Is planning permission needed?

If the panel is set at the same pitch as the roof and is not too far proud of its profile, it should be acceptable.

What incentives or grants are available?

Our energy industry is set up to allow surplus electricity to be sold back to the grid. But as the rate at which it is set is so low, there is no real incentive for widespread PV adoption. In Germany, for example, it is a statutory requirement that electricity is bought back at three times the rate at which it is sold, so the break-even for cost comes much sooner, and uptake is far greater.

Grants are available through two bodies:

  • The Carbon Trust provides tax breaks and interest-free loans to businesses
  • The Energy Saving Trust makes grants available to householders through the DTI. The maximum payment is £2,500.

Solar thermal panels

How do they work?

Two types of system are commonly available:

  • Flat plates are the simple, cheap but less efficient, option. Usually rectangular, they comprise a metal absorber plate – which is in contact with water pipes – and a glazed panel, often with surface coatings that can reduce reflection. Acting like greenhouses, these panels work best on hot days.
  • Evacuated tubes are more expensive but more efficient, as their energy is derived from light, which is converted into heat. This is important for a climate like Britain’s, where lots of sunlight does not necessarily mean lots of heat. The principle of these evacuated tubes is similar to that of a thermos flask but whereas flasks use silvery glass, these are transparent. The glass forms an outer vacuum tube, which light can penetrate but from which heat cannot escape. On reaching the inner pipework element, the light converts into heat in the water through contact with an absorber, such as black paint.

####################

■ EXERCISE INSTRUCTIONS ■
(a) According to the extract on solar panels, what is the maximum grant the Energy Saving Trust makes available to householders?
(b) Transcribe the portion of the extract on solar panels starting with "Is planning permission" and going on through "payment is £2,500.".

####################

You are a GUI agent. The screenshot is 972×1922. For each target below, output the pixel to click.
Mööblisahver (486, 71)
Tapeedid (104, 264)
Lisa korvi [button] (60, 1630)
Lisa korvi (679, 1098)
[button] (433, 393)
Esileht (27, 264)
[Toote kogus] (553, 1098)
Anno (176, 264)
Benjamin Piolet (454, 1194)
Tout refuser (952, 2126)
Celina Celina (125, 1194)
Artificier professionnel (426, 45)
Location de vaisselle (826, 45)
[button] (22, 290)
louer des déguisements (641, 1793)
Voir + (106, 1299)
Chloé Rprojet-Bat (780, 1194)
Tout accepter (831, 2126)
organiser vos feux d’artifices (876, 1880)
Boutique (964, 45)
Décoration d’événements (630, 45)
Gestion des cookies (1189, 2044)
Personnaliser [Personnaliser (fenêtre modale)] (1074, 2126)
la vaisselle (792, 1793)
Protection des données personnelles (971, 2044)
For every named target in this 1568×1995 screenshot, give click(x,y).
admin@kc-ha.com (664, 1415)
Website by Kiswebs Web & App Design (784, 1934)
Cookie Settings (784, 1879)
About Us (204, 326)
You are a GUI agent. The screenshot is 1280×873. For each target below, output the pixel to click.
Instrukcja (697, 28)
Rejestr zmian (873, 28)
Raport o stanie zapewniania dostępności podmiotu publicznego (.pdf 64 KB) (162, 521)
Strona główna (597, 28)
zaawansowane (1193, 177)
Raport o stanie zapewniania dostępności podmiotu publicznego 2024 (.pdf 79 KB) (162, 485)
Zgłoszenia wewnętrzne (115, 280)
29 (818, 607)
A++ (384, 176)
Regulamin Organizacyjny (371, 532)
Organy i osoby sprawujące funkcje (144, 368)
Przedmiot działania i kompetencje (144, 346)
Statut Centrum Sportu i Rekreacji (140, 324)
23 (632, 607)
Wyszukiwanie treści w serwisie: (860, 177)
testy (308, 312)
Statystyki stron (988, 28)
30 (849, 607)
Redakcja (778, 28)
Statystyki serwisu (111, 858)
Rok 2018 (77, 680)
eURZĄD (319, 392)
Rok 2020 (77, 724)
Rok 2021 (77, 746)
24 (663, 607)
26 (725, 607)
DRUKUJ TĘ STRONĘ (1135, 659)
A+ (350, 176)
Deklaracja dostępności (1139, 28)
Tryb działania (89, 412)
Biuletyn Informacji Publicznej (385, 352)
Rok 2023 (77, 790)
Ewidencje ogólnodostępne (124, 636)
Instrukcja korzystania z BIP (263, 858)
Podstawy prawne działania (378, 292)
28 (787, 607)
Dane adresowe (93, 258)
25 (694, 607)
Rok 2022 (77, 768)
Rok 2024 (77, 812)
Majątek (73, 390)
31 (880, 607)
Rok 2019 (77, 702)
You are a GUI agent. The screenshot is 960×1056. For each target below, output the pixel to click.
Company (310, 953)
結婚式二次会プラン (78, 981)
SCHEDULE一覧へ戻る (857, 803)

####################

■ ANSWERS BELOW ■
(a) The maximum payment is £2,500.

(b)
Is planning permission needed?

If the panel is set at the same pitch as the roof and is not too far proud of its profile, it should be acceptable.

What incentives or grants are available?

Our energy industry is set up to allow surplus electricity to be sold back to the grid. But as the rate at which it is set is so low, there is no real incentive for widespread PV adoption. In Germany, for example, it is a statutory requirement that electricity is bought back at three times the rate at which it is sold, so the break-even for cost comes much sooner, and uptake is far greater.

Grants are available through two bodies:

  • The Carbon Trust provides tax breaks and interest-free loans to businesses
  • The Energy Saving Trust makes grants available to householders through the DTI. The maximum payment is £2,500.